● Given information
▼

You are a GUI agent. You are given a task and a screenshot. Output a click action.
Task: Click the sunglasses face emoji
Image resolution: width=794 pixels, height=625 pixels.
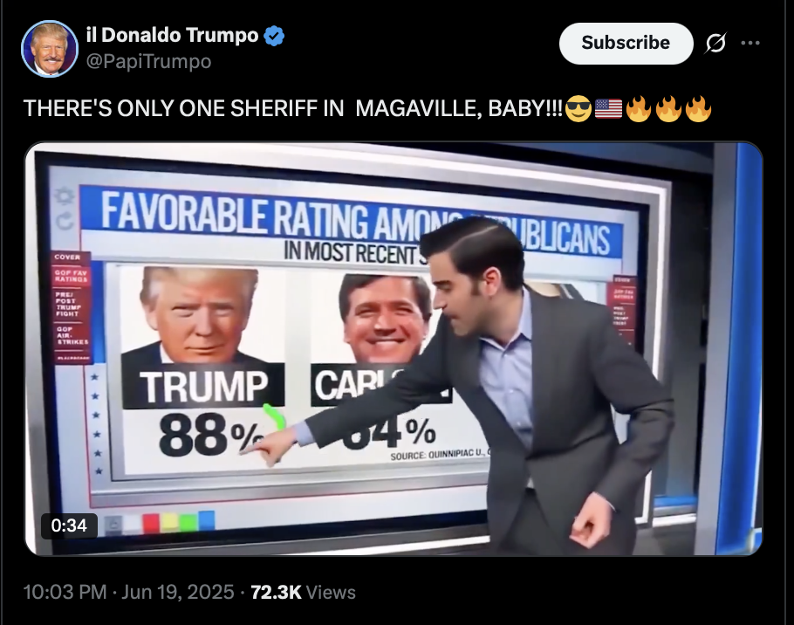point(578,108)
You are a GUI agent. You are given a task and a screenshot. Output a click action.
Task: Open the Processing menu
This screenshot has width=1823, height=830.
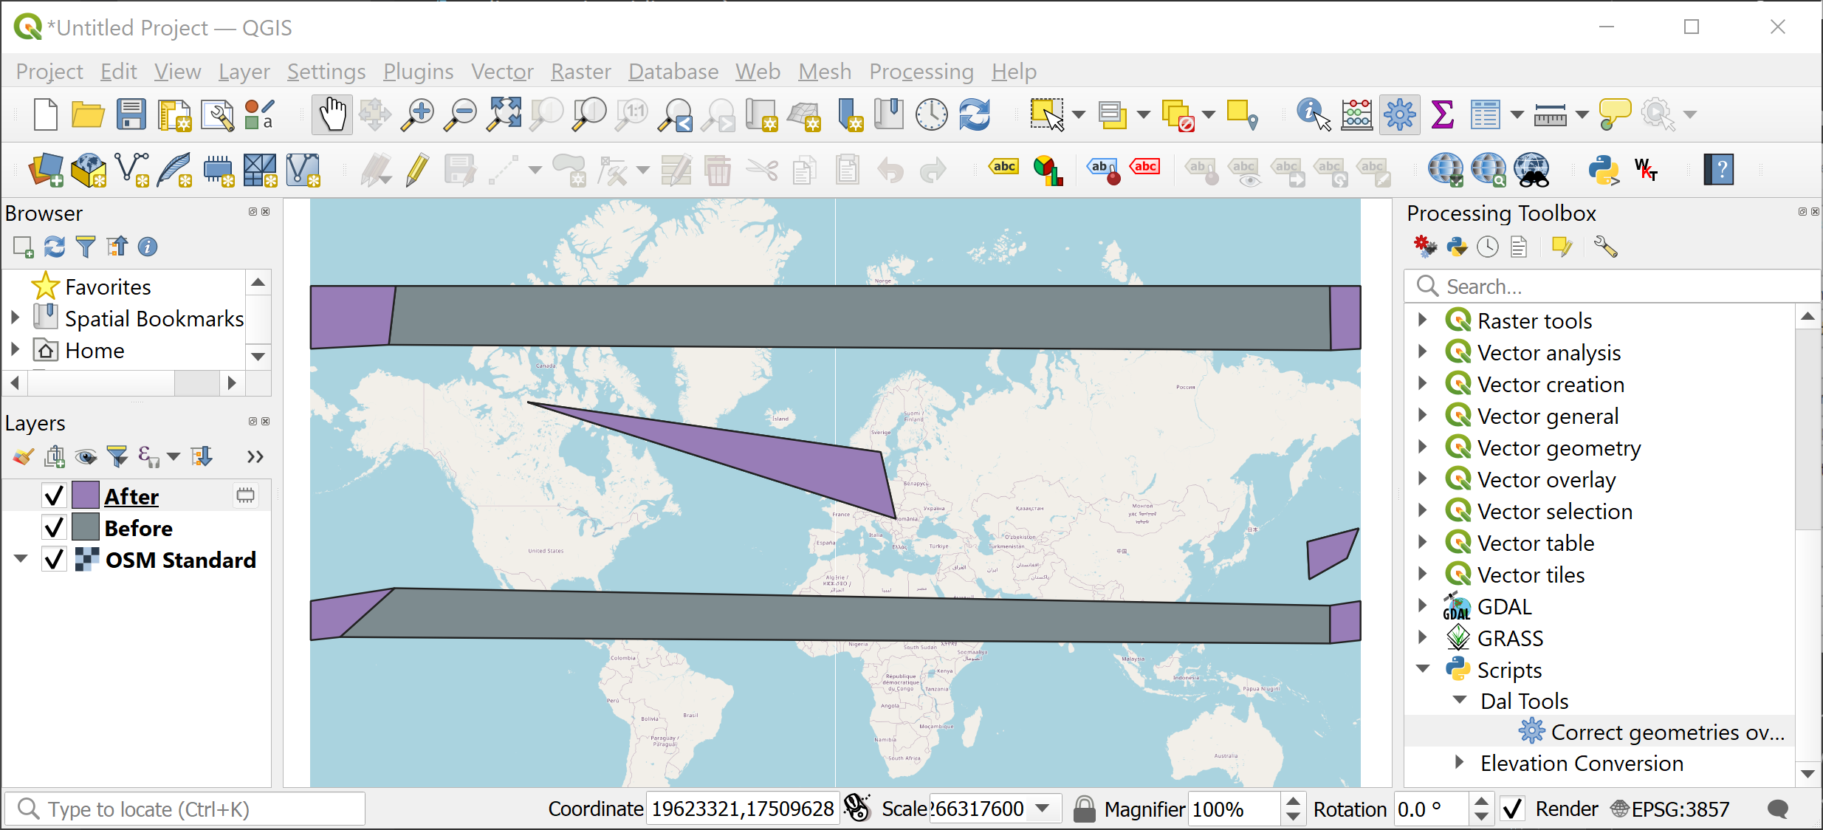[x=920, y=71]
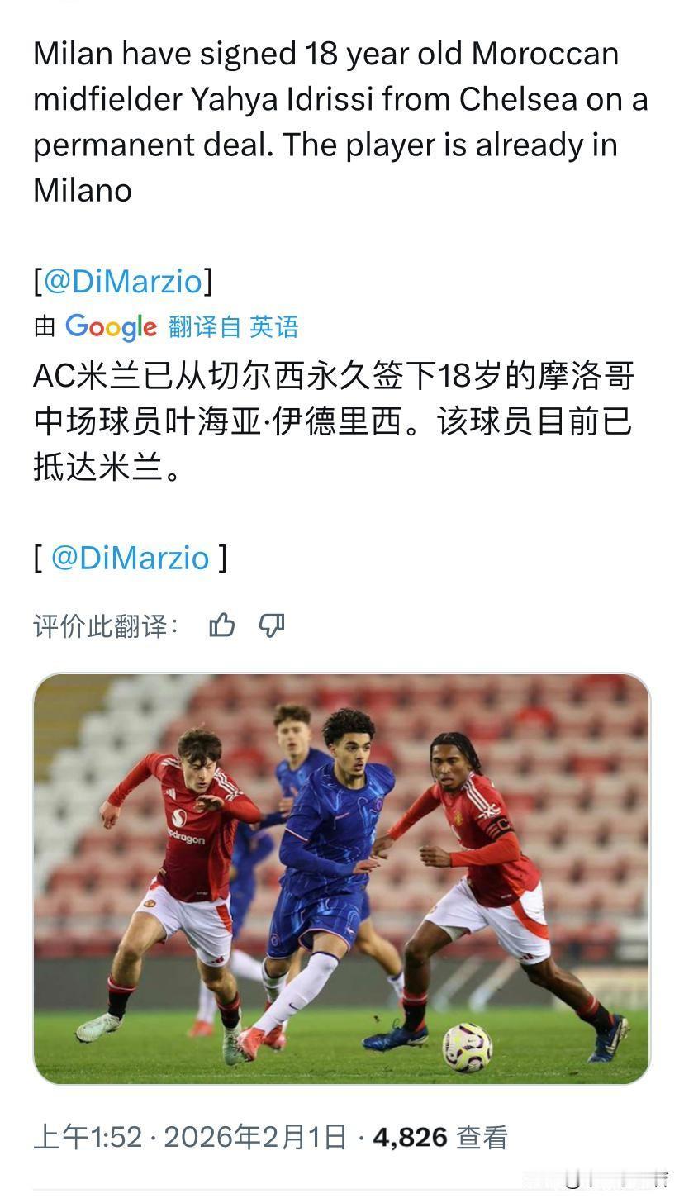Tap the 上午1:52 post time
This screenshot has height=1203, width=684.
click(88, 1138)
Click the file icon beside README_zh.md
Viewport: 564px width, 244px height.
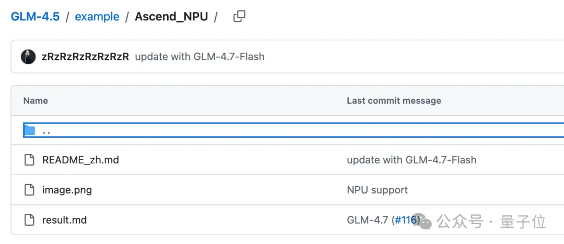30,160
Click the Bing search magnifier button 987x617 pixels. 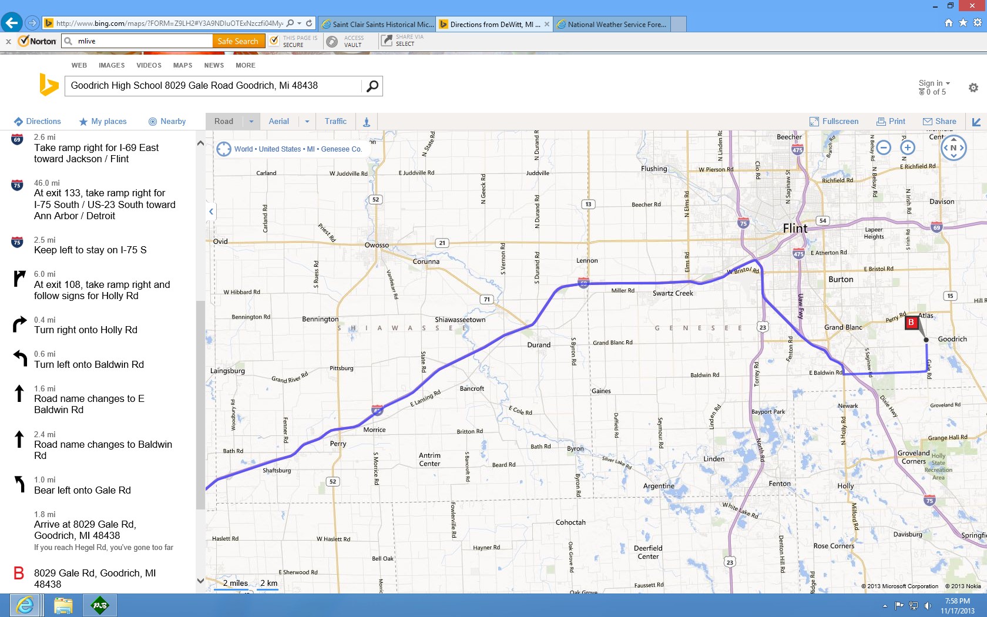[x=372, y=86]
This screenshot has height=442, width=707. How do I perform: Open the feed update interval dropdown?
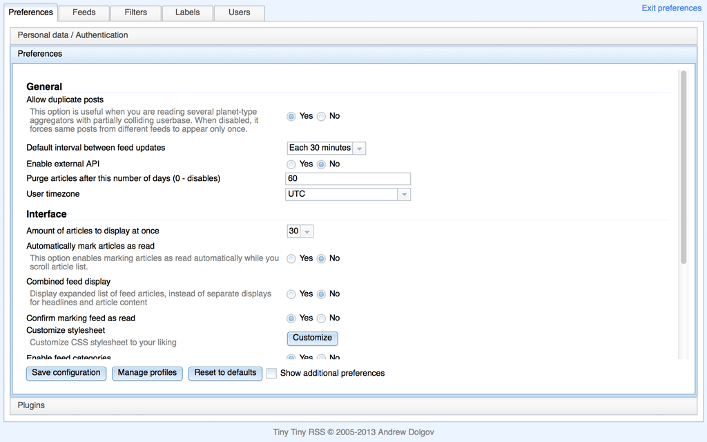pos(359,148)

▲

● Work item
Output exactly the lines above, from the line with "Task: Click the sunglasses face emoji" to the line with "Task: Open the Processing menu", both included; skip the pictures.

● Reply to the exercise
Task: Click the sunglasses face emoji
Image resolution: width=794 pixels, height=625 pixels.
point(578,108)
You are a GUI agent. You are given a task and a screenshot. Output a click action.
Task: Open the Processing menu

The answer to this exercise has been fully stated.